Almost any list you read of “the best” Young Adult Fiction will list John Green’s *The Fault in Our Stars*. It’s an incredibly popular book, in no small part, I think, because the tragedy promises (and delivers) the cathartic release. For me that meant loud, wet crying in the pub where I read at lunch.
It reminded me a lot of Looking for Alaska in its exploration of questions of what makes for a meaningful life, what happens after death and how do we – the living – make sense of both.
I have to say that while I had a strong emotional reaction to *The Fault in Our Stars* I didn’t find it the most compelling YAF I’ve ever read, nor did I find its response to these questions – what’s the point of living/dying? – particularly insightful or moving. Whereas *Looking for Alaska* presented a fresh (and momentarily comforting) proposition of why we might live and what happens when we die, in *The Fault in Our Stars* the response is something akin to “tragedy” – like “It’s tragic when people die because they don’t get to keep living and making meaning.” I think one way TFIOS gestures towards the complexity (to put it lightly) of life and death is in thinking about how big or small the impact of one life can be and the resonance of that solitary soul on those that encounter it. One line by Hazel’s father drove this home for me – he’s explaining to her why her life/death matters to him by observing that it’s “an extraordinary privilege to love you.” I think this is the closest the book gets to a unique exploration of the thematic questions. By gesturing to the impact of the single (lost) life on those who continue living, to the privilege and responsibility of loving, mourning and remembering one another, *The Fault in Our Stars* sees the potential of relationships – connections with other people – for being the reason for living and the solace for dying. But it’s a grabbing, reaching kind of answer. The novel gets overly caught up in the emotional manipulation of the graveside scene at the expense of a deeper exploration of these questions.
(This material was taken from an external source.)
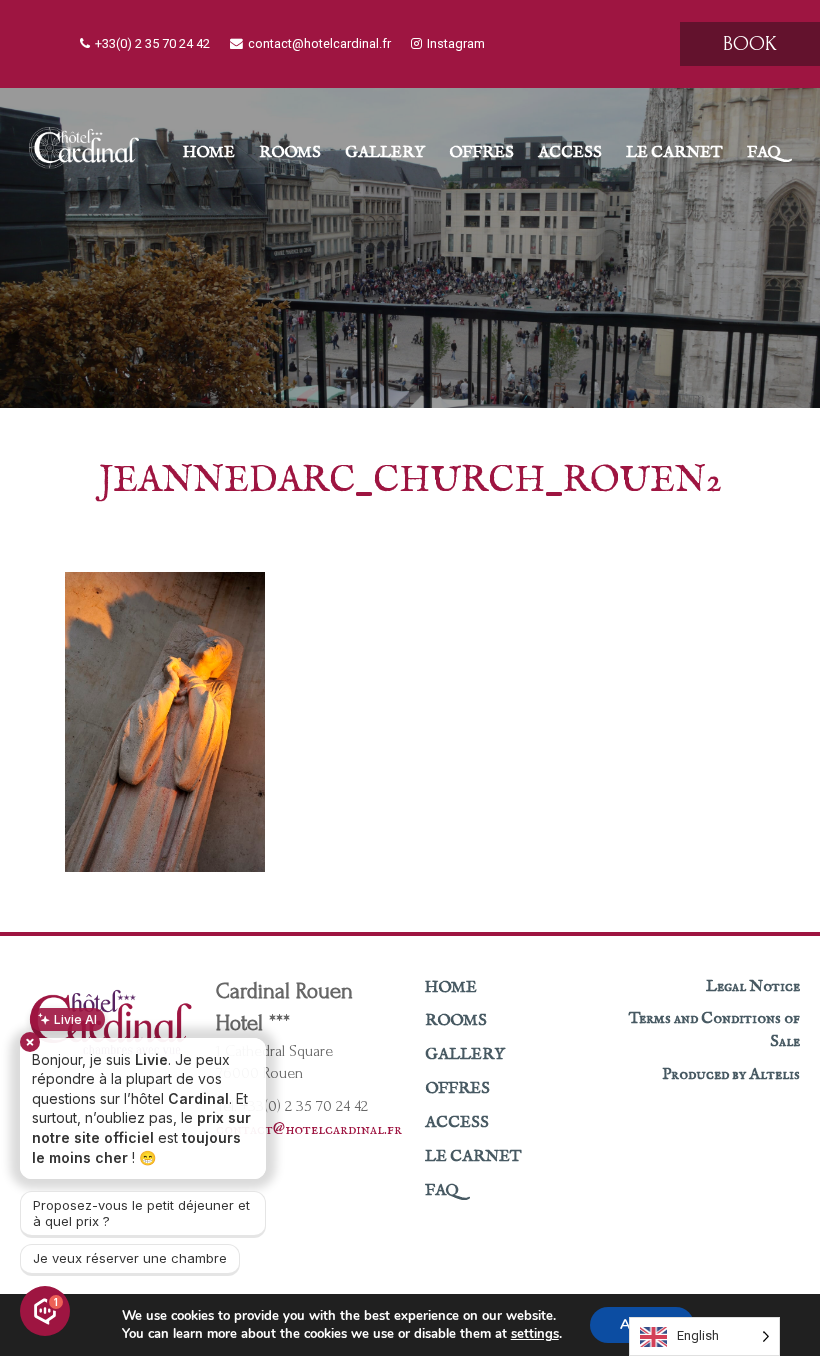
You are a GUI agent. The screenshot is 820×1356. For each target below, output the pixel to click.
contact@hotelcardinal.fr (319, 43)
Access (570, 153)
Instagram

Which is not to say there isn’t good work being done in the novel. I was struck by its exploration of the guilt felt by those who live particularly in the character of Hazel’s mother (rather than van Houten who seems too obvious a caricature of the grieved parent) who embodies the balance or the dialectic between grief/loss and a will to keep making meaning. I appreciated the tension in the relationship between Hazel and Gus between humour and suffering, the calm humanity each expresses to the other in moments of humiliation and suffering. The love of the two for one another is believable, if perhaps in the Romeo and Juliette (and often compared couple to these two) believability of those swept up in circumstances and passion (rather than a love that you might believe endures through mortgages and menopause).
All this to say I was certainly moved by the story – if my gross crying is to be believed – but I didn’t (after all) like it all that much. I especially don’t think it belongs at the top of the YAF must read lists – many other books look at these questions in fresher, truer ways. But sure, it’s still wildly popular. In fact, I bumped into a twelve year old girl in line at my local bookshop and recommended not reading the ending in public and she told me “she’d be careful.” I hope as readers we’re all careful. Careful not to let our emotional reaction be mistaken for brilliant writing.